This episode comes to us courtesy of my friend Jess, whose daughter has Sensory Processing Disorder (SPD) and who is on a mission to make sure that as many parents as possible learn about it. She says that every time she describes it to a parent they realize that they know someone who exhibits behavior that looks like SPD that warrants following up.
I have to say that I was highly ambivalent about doing this episode, because I don’t usually deal with topics that result in medical diagnoses as I’m (obviously) not a doctor. But the more I looked into this the more I realized that helping parents to understand the mess of research on this topic is exactly the kind of thing that I usually do on this show, and that an episode on this topic could probably be useful to a number of you.
And here’s the love letter to John McPhee that I mention in the episode
Hello and welcome to the Your Parenting Mojo podcast.

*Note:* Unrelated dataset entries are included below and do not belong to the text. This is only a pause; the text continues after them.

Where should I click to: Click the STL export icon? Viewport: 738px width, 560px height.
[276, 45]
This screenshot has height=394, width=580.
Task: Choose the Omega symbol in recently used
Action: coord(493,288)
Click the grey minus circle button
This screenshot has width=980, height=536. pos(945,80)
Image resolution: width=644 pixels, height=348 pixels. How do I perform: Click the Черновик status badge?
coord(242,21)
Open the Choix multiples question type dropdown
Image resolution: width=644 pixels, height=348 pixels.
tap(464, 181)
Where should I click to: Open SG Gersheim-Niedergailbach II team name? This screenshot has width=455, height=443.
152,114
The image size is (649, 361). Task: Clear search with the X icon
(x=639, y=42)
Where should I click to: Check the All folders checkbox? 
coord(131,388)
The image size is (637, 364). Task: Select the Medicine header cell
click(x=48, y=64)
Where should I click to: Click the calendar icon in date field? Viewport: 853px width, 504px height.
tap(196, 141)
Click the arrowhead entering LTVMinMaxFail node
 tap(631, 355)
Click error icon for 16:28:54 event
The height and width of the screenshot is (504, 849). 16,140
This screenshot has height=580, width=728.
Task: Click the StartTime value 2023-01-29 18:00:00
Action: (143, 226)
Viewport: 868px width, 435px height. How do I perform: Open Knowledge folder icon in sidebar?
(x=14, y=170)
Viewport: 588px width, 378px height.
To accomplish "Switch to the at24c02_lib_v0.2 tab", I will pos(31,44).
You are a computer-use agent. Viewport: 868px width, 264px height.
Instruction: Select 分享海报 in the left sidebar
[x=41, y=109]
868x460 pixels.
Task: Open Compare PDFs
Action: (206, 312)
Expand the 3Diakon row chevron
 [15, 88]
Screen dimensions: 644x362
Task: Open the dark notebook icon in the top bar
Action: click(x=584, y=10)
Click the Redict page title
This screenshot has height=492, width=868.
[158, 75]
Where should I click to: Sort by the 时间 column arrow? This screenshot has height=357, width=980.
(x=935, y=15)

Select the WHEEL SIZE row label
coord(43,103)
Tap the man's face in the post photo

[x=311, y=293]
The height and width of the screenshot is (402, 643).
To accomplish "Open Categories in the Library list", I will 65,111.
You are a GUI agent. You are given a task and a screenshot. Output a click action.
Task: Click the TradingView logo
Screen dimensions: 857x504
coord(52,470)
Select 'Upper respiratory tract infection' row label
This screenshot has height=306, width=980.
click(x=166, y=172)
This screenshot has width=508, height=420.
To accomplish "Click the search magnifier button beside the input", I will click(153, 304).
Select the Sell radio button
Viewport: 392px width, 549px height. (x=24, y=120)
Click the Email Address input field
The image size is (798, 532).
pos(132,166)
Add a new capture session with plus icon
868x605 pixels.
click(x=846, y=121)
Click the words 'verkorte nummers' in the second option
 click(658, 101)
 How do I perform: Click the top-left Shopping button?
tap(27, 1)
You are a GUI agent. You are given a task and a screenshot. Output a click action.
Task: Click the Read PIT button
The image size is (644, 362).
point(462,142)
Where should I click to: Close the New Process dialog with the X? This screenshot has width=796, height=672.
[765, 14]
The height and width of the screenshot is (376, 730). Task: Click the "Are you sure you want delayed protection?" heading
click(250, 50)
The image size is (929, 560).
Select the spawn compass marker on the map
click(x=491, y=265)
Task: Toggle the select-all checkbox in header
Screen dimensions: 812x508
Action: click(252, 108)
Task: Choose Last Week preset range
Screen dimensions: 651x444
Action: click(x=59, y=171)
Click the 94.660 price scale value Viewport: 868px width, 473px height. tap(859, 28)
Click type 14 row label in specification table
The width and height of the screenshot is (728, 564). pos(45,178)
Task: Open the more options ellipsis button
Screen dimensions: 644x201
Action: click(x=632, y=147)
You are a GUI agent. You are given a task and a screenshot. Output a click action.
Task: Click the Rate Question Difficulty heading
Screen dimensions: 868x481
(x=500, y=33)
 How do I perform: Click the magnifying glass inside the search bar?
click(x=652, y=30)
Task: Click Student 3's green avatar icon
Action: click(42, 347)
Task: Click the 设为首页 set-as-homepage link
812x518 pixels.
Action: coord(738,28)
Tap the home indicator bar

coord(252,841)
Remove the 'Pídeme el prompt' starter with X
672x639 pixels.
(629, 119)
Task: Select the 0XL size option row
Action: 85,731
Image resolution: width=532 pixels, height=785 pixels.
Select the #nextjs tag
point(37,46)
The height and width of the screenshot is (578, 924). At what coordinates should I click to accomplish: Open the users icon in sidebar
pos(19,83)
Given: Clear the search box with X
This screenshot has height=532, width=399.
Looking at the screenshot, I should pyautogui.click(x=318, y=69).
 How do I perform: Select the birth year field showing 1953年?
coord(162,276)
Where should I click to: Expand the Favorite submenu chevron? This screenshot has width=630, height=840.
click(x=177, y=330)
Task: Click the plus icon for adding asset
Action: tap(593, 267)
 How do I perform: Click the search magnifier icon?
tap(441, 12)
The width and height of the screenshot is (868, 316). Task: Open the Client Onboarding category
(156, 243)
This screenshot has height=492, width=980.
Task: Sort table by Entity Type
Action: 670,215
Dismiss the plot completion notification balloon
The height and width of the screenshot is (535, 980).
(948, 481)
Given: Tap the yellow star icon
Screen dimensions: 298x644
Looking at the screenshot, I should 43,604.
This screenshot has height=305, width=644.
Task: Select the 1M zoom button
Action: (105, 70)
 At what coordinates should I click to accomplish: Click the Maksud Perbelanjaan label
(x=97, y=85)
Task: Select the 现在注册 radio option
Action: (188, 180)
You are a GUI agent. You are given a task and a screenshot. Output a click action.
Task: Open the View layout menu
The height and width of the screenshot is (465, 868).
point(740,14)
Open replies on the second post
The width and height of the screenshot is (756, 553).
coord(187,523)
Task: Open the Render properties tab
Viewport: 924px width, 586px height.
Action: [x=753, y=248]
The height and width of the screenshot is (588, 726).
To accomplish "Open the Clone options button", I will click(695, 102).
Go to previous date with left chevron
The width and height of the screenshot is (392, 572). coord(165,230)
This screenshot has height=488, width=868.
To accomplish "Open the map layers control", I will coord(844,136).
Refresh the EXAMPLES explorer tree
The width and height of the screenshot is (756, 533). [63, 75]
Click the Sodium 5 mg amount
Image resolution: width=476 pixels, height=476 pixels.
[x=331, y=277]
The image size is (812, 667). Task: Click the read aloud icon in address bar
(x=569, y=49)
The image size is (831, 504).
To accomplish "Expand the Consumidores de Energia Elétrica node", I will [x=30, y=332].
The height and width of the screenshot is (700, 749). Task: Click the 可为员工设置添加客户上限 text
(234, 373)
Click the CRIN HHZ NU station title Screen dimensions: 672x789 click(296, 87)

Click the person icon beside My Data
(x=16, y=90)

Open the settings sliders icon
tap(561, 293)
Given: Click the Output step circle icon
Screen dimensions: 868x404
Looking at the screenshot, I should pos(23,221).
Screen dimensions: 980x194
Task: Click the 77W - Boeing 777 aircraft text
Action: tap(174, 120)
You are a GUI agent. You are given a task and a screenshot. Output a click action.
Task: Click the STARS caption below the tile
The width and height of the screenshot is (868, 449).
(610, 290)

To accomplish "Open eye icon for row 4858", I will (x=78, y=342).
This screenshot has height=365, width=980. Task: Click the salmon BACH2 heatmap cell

Today’s episode on Sensory Processing Disorder comes to you courtesy of my friend Jess, and I’m going to tell you a little about Jess and her daughter as a way to introduce the topic. Jess told me that her daughter likely had a mini-stroke either in utero or during birth that affected the left side of her body, and Jess figured this out around the time her daughter was 10 months old. So her daughter started physical therapy for that, but Jess still felt as though something wasn’t quite right, and while she already had a pediatrician, physical therapist, and neurologist, six months or so of Jess being (in her words) “a crazy parent,” along with the support of her mother who happens to be a pediatric physical therapist, to convince her daughter’s support team that something wasn’t right, and finally her daughter was evaluated for sensory processing disorder. Her daughter received occupational therapy treatment and is now doing very well.
Jess realized that if she hadn’t been especially vocal, and if she hadn’t had her own mother’s expert support, then it’s possible that her daughter’s issues would have gone undiagnosed. Jess told me she has started talking with anyone who will listen about this topic and whenever she mentions it a lightbulb goes off with whomever she is talking with about either a child in their lie or a friend of a friend who is having similar issues, so she asked me to do an episode on it so more people could learn about it.
Now I have to say that as much as I love Jess I did hesitate before taking this on. I don’t usually deal with topics that result in medical diagnoses because I’m obviously not a doctor or a psychiatrist. But the more I looked into this the more I realized that helping parents to understand the mess of research on this topic is exactly the kind of thing that I usually do on this show, and that an episode on this topic could probably be useful to a number of you. So, to reiterate, I am not a doctor or a psychiatrist, and this episode is not intended to diagnose, treat, cure, or prevent any disease. In fact, for reasons we’ll get into in the episode, it’s actually kind of difficult for a doctor to diagnose as well. So we’ll talk about diagnoses, and about the efficacy of treatment for SPD, and finally about how to chart a path forward if you suspect that your child may have difficulties processing sensory information.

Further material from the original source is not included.